The nut graf: the package approved tonight is the district's proposed budget to be advertised and formally adopted after the required notice period; it sets the adjusted millage at 12.9186 for both counties (current year 12.4218), counts a 96.5% collection rate, and programs a $200,000 budgetary reserve while signaling near-term risks from health insurance cost increases and changes in state school funding.
Bavis told the board that the budget process began months earlier and that the numbers shown in the presentation have not materially changed since the prior month. He explained an 18-month premium arrangement with the district's new health plan, describing it as a temporary reprieve from what staff expects to become 10%โ15% premium increases in coming years: "So that first premium runs for 18 months, and it covers us through the whole 2526 school year...So that's a one-time deal only," Bavis said.
On revenues, staff budgeted a modest increase in earned income tax receipts, projecting $9,010,000 (up from about $8,400,000 this fiscal year) based on a linear trend in local wages. The presentation notes a small projected state increase tied to Governor Shapiro's budget: staff said the governor's proposal would increase the district's Basic Education Formula (BEF) allocation by about $43,000. The presenter cautioned that Danville receives no funds from the state's newer adequacy formula in its current form.
Administrators warned of several risk factors. They called out a major local commercial taxpayer, the Cherokee plant, as a potential future source of appeals that "may impact us in the future if they do appeals," and they reiterated that earned-income receipts can be more volatile than property taxes. The presenter also emphasized the board's statutory steps to complete in June: adopt a resolution setting tax rates, consider the Homestead/Farmstead resolution and adopt the final budget by June 30 (the public hearing and final vote are scheduled for the June 11 meeting).

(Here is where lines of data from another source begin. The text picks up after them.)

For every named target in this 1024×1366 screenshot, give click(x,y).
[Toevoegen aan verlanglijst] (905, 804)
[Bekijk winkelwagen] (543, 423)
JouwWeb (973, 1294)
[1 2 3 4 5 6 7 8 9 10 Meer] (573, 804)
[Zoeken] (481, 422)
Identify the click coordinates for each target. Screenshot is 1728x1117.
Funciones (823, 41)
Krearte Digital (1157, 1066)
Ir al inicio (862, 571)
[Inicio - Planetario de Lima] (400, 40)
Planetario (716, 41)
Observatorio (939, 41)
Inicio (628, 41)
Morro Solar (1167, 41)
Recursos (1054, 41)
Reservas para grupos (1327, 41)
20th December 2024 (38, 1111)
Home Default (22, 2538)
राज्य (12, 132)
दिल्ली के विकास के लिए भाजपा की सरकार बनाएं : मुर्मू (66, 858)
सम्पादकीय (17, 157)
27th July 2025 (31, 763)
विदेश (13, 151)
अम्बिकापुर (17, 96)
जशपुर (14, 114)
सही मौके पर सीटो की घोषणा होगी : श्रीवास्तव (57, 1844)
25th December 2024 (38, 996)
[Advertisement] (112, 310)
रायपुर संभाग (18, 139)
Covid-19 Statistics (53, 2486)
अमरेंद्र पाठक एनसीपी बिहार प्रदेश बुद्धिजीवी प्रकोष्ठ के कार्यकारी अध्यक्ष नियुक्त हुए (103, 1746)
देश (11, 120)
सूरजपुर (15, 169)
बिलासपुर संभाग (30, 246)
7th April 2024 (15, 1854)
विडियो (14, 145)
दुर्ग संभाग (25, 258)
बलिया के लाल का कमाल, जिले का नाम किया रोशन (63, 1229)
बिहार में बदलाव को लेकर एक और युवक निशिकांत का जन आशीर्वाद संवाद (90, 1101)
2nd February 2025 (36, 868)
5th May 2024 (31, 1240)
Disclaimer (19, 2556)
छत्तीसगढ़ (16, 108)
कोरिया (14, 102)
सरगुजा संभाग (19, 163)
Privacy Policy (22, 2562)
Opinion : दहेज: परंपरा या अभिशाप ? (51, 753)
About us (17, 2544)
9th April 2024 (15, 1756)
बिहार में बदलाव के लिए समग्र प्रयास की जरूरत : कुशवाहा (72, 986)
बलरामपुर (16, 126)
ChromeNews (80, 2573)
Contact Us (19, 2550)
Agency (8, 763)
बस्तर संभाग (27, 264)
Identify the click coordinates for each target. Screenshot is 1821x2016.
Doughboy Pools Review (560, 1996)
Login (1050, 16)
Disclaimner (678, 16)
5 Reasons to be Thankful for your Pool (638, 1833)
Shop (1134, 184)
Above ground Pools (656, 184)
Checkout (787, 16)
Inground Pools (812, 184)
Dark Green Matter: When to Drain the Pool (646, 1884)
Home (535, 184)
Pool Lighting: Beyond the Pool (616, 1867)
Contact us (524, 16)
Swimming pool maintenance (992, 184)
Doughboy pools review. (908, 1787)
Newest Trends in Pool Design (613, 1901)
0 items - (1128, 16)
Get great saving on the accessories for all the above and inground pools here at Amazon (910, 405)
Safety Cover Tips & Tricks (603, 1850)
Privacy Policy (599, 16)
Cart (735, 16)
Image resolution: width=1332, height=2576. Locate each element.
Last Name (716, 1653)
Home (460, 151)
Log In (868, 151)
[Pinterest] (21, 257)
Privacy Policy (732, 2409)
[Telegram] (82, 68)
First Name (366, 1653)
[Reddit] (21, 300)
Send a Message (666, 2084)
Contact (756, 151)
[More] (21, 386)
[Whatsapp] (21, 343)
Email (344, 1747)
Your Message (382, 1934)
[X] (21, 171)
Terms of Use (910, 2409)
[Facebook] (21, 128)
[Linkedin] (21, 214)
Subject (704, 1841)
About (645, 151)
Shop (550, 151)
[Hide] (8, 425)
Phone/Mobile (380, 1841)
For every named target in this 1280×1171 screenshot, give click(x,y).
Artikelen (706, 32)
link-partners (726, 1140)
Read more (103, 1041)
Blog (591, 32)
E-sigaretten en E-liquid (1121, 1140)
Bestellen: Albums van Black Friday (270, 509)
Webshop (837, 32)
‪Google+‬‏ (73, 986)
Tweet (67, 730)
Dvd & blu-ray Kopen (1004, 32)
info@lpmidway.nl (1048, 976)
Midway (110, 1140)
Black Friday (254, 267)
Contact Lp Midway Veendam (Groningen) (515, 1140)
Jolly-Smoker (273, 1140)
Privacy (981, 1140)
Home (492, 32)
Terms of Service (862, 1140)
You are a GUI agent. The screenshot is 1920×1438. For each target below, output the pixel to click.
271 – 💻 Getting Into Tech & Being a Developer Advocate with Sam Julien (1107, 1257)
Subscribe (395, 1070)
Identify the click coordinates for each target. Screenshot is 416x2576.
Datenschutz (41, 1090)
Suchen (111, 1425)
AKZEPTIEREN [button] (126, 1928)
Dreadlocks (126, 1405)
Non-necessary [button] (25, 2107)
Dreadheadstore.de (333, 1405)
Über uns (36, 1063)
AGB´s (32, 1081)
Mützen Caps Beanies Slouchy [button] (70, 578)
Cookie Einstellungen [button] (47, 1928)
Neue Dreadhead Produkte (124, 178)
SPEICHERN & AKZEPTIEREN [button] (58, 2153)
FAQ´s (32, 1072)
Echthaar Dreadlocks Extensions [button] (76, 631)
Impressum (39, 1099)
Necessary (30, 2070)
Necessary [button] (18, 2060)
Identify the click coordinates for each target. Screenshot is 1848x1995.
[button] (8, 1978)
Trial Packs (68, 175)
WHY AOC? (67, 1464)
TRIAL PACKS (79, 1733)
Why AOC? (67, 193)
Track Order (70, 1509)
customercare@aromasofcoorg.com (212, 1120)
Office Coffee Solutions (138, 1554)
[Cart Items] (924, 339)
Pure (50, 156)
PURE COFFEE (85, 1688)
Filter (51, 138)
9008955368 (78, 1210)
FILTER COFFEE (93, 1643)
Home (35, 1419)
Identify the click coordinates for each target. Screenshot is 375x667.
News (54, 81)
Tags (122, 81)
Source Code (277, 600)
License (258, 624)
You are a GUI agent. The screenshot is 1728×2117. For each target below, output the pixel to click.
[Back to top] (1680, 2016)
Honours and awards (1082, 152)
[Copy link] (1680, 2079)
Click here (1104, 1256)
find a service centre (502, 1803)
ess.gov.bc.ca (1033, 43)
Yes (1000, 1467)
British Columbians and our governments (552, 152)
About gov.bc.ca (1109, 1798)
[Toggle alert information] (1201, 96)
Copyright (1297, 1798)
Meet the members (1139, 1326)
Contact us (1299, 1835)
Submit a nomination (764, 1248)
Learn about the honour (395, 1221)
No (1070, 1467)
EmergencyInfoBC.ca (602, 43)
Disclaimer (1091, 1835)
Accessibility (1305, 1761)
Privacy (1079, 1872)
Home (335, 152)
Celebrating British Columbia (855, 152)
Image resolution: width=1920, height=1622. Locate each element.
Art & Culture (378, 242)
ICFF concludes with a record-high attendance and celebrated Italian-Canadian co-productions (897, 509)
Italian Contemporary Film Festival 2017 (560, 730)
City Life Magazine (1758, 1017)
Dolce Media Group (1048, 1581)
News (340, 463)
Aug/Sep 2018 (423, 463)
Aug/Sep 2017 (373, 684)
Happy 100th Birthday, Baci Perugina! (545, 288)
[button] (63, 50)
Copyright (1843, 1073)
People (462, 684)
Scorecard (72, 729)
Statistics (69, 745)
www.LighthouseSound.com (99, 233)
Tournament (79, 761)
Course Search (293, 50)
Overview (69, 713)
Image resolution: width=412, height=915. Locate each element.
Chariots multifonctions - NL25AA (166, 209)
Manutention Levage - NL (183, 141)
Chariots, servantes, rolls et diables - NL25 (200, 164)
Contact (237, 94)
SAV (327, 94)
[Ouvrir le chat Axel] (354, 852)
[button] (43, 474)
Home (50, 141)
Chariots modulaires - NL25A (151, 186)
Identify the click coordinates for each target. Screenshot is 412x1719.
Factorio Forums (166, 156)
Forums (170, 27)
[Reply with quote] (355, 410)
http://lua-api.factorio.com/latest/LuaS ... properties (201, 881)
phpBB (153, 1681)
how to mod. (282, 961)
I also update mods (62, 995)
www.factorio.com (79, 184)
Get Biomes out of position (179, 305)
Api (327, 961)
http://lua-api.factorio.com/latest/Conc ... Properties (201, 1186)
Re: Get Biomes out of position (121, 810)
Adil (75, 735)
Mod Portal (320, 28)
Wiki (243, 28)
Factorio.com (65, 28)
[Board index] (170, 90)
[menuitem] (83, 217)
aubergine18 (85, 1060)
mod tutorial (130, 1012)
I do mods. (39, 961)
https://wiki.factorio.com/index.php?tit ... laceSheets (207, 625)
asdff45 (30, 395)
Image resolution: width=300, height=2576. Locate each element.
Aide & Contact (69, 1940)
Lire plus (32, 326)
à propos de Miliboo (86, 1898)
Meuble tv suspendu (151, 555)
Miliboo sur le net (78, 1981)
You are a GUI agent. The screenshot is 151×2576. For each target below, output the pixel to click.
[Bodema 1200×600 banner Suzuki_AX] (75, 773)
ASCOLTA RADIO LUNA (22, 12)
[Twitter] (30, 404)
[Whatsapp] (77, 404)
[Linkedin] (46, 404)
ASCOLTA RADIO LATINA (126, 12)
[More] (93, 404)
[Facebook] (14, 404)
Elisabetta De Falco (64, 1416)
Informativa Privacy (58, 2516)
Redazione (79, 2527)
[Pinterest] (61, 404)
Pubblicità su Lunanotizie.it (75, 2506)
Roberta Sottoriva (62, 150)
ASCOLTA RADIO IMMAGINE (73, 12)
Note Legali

During discussion, board members asked about alternatives to the tax increase; the finance committee chair noted one option would be to reduce the $458,000 capital-projects allocation to lower the tax impact. Bavis said staff had modeled that trade-off and that the capital reserve transfer is included in the proposed budget as shown.
The board moved the proposed budget and, after a roll-call vote, recorded unanimous approval. The motion carried, advancing the budget to the required public-notice and final-adoption steps.
Ending: The district will advertise the proposed budget and hold the required public processes; the board must adopt final tax rates, the Homestead/Farmstead resolution and the final budget before the June 30 deadline.